#### [Problem requirements]
Would you please copy every line below that includes the string "width"?

#### [Given records]
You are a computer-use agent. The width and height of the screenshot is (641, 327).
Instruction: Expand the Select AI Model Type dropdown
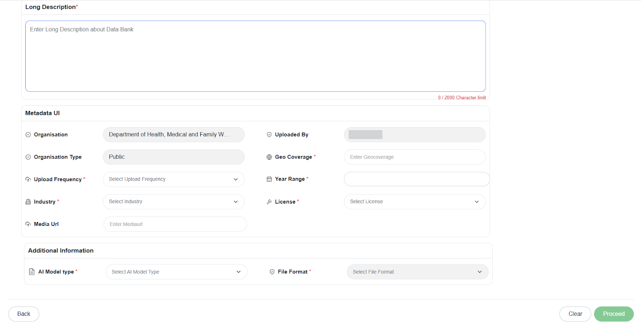(176, 272)
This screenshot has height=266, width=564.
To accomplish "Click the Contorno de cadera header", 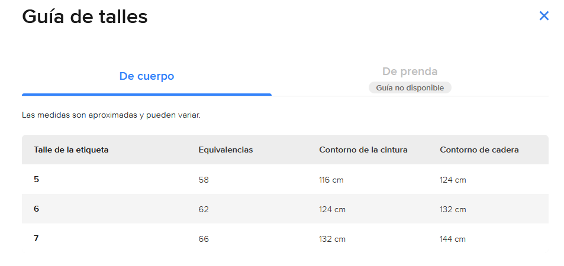I will pos(479,150).
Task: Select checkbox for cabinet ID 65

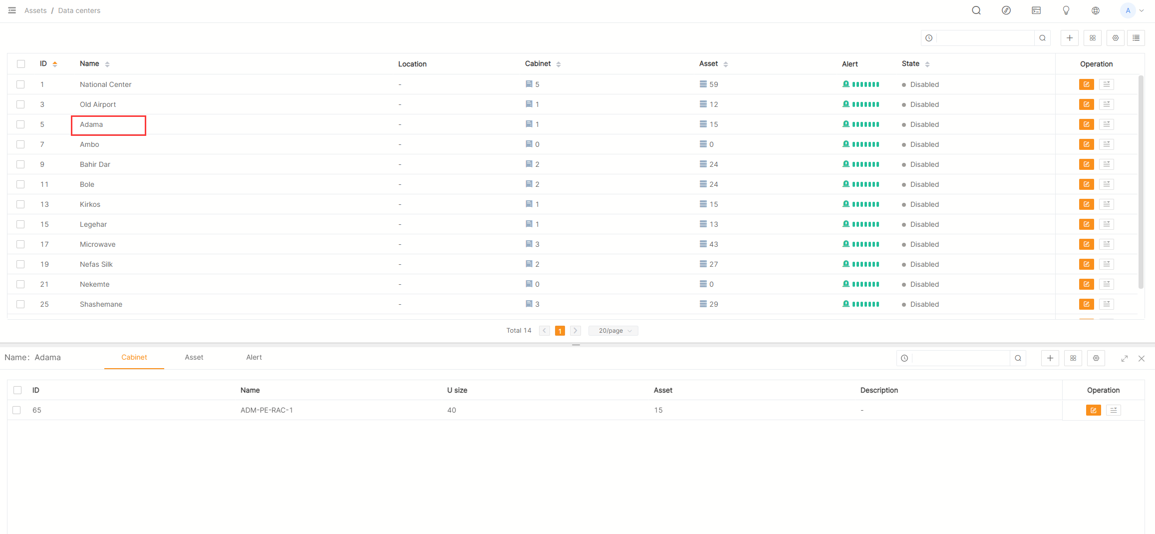Action: (x=17, y=410)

#### [Response area]
You are a computer-use agent. The width and height of the screenshot is (641, 327).
This screenshot has height=266, width=564.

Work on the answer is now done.